Mais, fort heureusement, et même si des tics peuvent agacer, le film échappe par moments à son programme et crée de petits espaces quasiment autonomes, voir la belle séquence dans laquelle Rayna cogne à toutes les portes de l’hôpital pour trouver un soignant, ou le personnage touchant du médecin seul, ivre et généreux qui chante longuement en s’accompagnant de sa guitare. Pour être brèves, ces trouées n’en agissent pas moins comme des respirations bienvenues qui ouvrent le métrage en le faisant décoller de son trajet millimétré.

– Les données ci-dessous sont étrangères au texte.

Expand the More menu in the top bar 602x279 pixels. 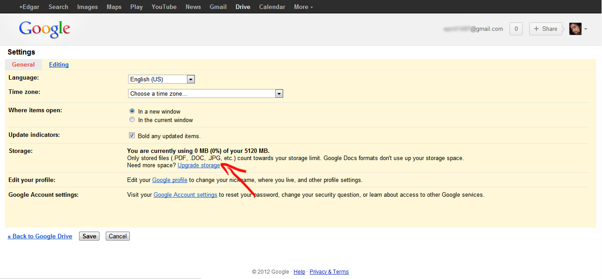(303, 7)
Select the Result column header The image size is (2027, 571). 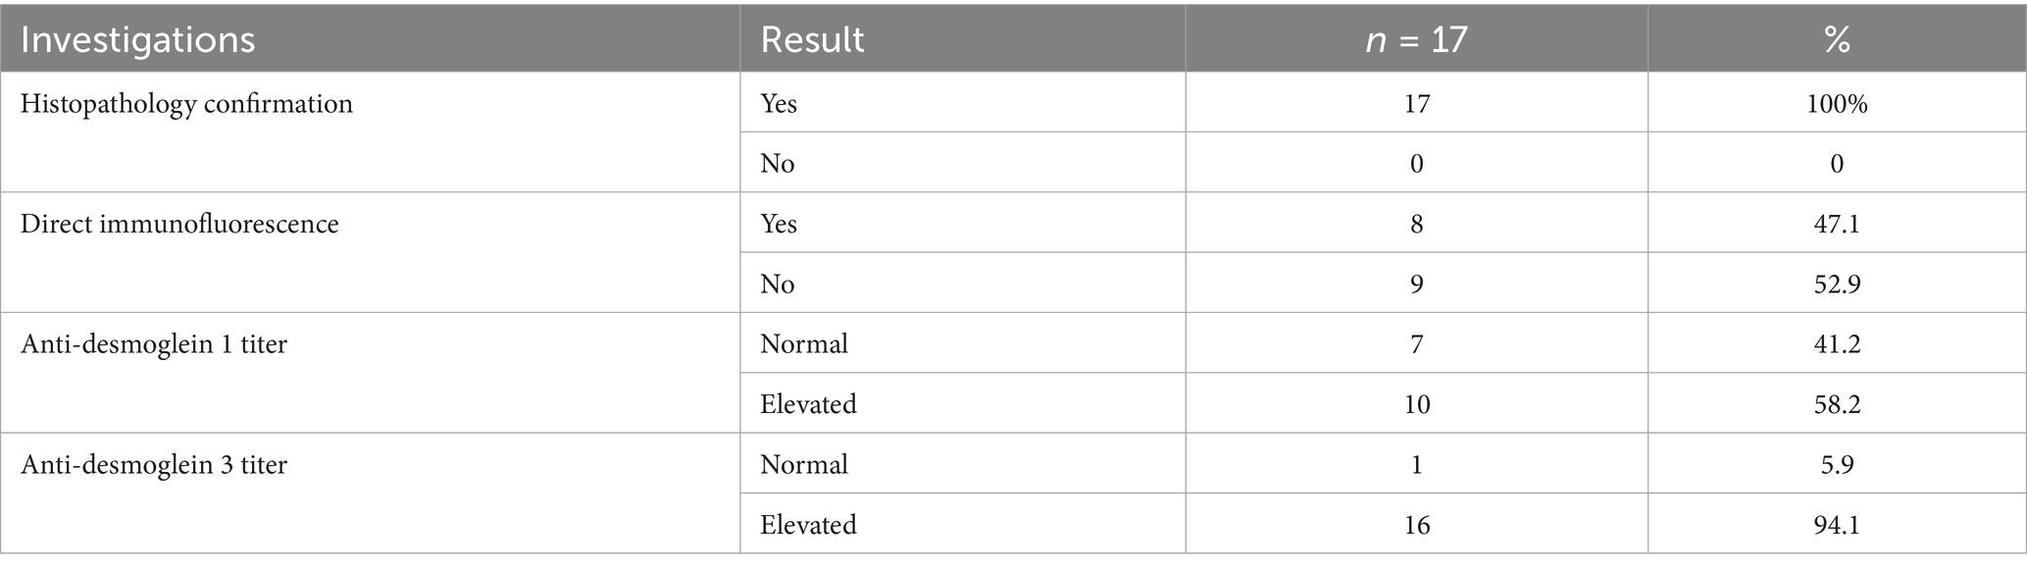(x=812, y=40)
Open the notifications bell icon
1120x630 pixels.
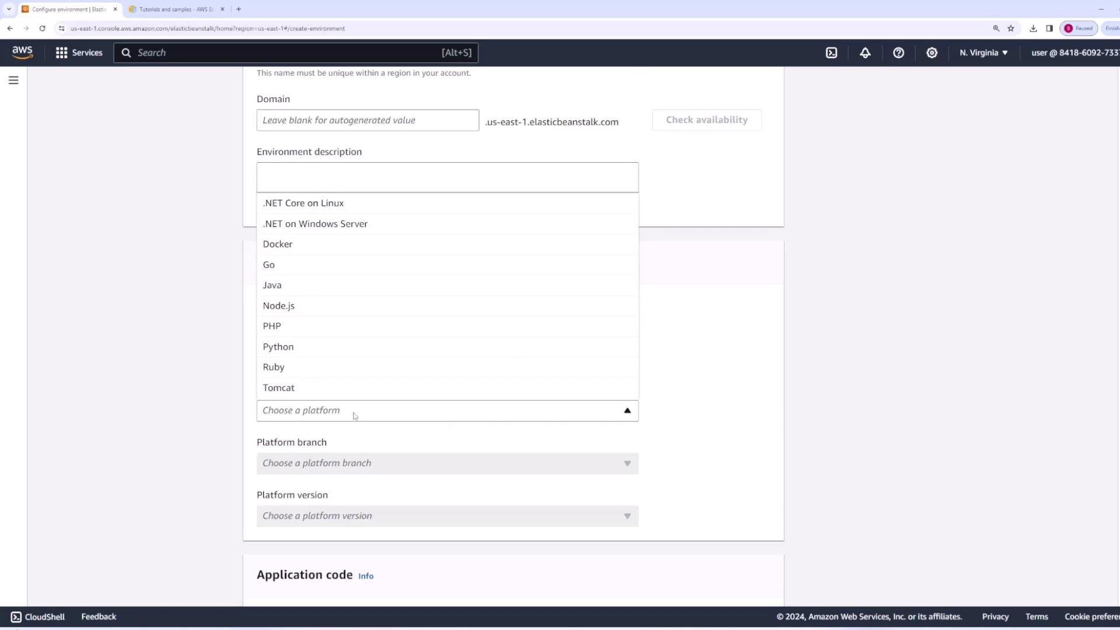point(865,53)
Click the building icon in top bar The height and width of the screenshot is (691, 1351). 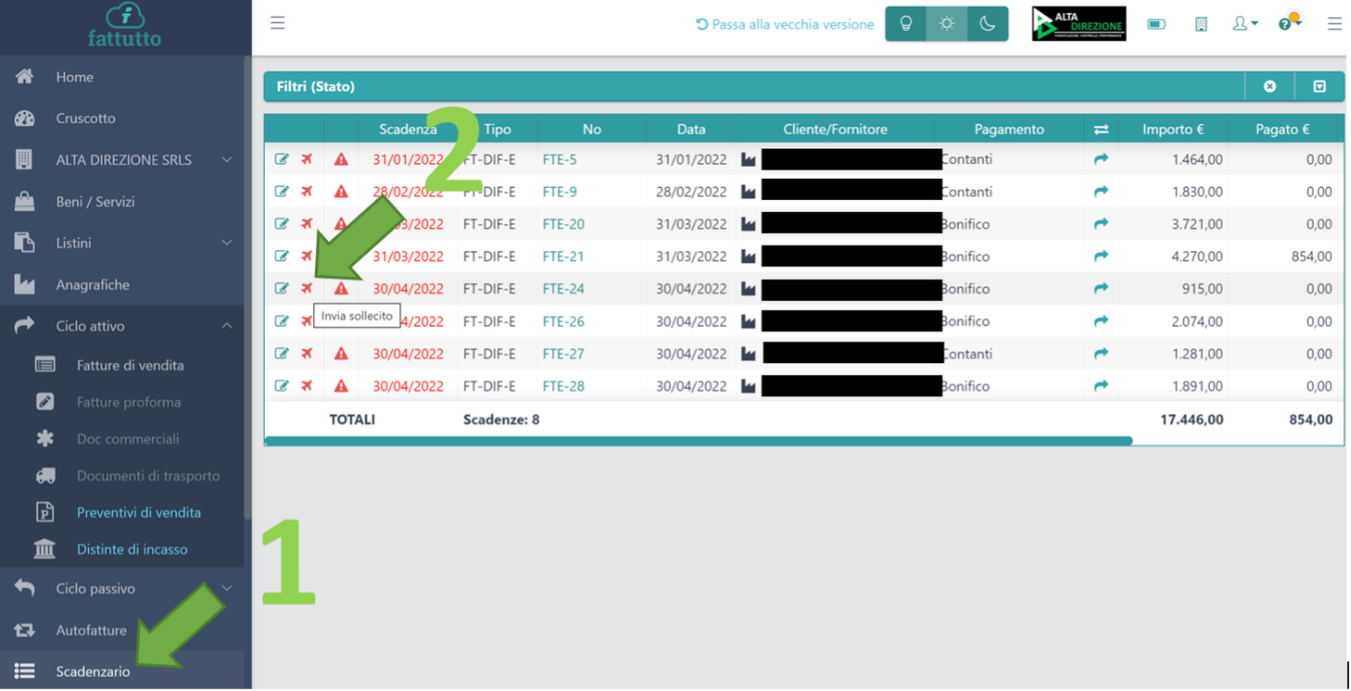(x=1201, y=25)
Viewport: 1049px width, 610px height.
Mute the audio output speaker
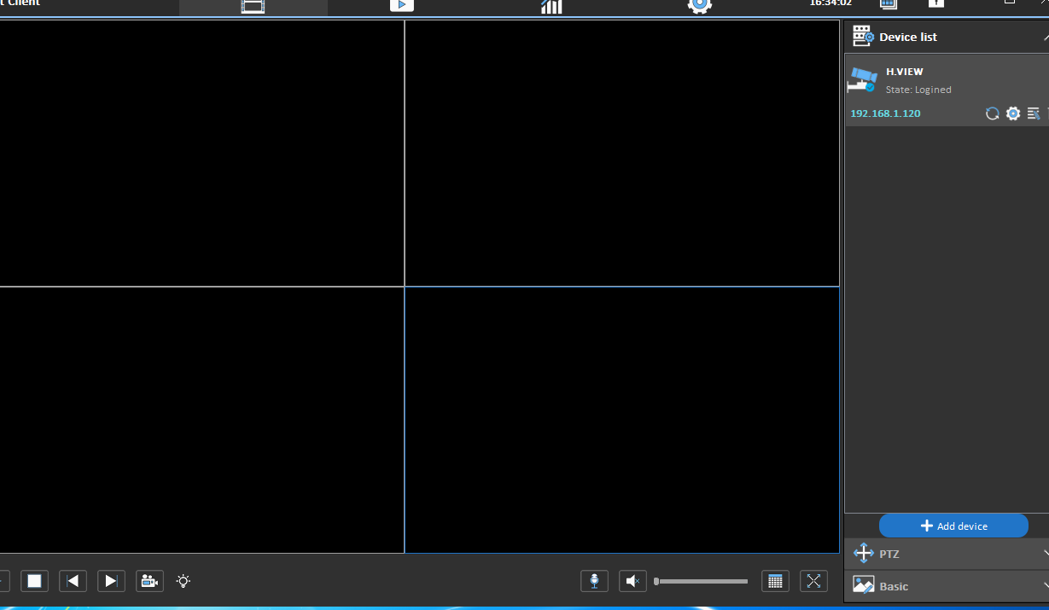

Surtout, Sister tient par son héroïne, impeccablement incarnée par Svetlana Yancheva, visage opaque, têtue (voir la manière dont elle poursuit le compagnon de sa sœur jusqu’à obtenir satisfaction), peu aimable, prête à inventer perpétuellement pour justifier n’importe quoi (un éternuement devient un traumatisme infantile) ou simplement pour échapper à un quotidien trop morne. Ces mensonges, qu’elle déclame face caméra dès le début, donnent de la saveur à sa vie, même si ce n’est jamais expliqué, et, peu à peu, enclenchent la fiction : qu’elle prétende être la maîtresse de Miro, l’amant de sa sœur, et les conséquences pleuvent. De cette idée, certes pas très neuve, la cinéaste tire le meilleur en la transformant en mouvement incessant. Rayna passe ainsi de la spectatrice au verbe mensonger à celle qui décide, agit et évolue : si elle invente une histoire à l’hôpital, c’est pour sauver Miro, ce qui la conduira tout naturellement à la vérité. On peut certes trouver l’évolution simpliste et la morale rapide mais Yancheva instaure une distance qui empêche le film de sombrer dans la mièvrerie, et parvient même, dans le plan final, à inventer un dénouement purement visuel et très éloquent.
On ne dira pas que Sister s’impose par son originalité ; on avoue même notre agacement devant certains partis-pris maniérés. Néanmoins, ce petit film minimaliste séduit au fond par quelques trouvailles et par son interprète lumineuse. Ce n’est pas assez pour en faire une œuvre marquante, mais suffisant pour qu’on en tire un certain plaisir à défaut d’enthousiasme.